Leonardo Da Vinci y las compañías
Leonardo Da Vinci: Jesús y Judas por su rostro y su ambiente
En uno de los muros del comedor del convento de Santa María delle Grazie, en Milán, se encuentra una de las obras pictóricas más admiradas y estudiadas de la humanidad: la última cena de Leonardo Da Vinci.

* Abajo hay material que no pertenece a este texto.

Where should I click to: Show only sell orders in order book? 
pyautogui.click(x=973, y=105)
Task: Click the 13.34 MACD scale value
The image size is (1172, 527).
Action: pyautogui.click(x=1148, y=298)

Leonardo se tomaba con mucha calma sus obras, pues buscaba en ellas la perfección absoluta. Cuentan que la última cena se trató para él de un auténtico reto y que la convirtió en una de sus creaciones más dilectas. En primer lugar por su temática y después por la cantidad de rostros y figuras representativas y modélicas que debía representar. Para él no se trataba de pintar cuerpos sino de reflejar la personalidad de cada uno con sus cualidades y virtudes. No en vano, en su escrito “consejos para la pintura” que ha llegado a nuestros días, escribió que ”Los movimientos de las personas son tan diferentes como los estados de ánimo que se suscitan en sus almas, y cada uno de ellos mueve en distintos grados a las personas”.
Para él, pintar a un personaje histórico equivalía a dibujar su alma. Por eso, pasaba horas y hasta días contemplando su propia obra para corregir, pulir y matizar cuanto fuese necesario hasta representar exactamente lo que buscaba.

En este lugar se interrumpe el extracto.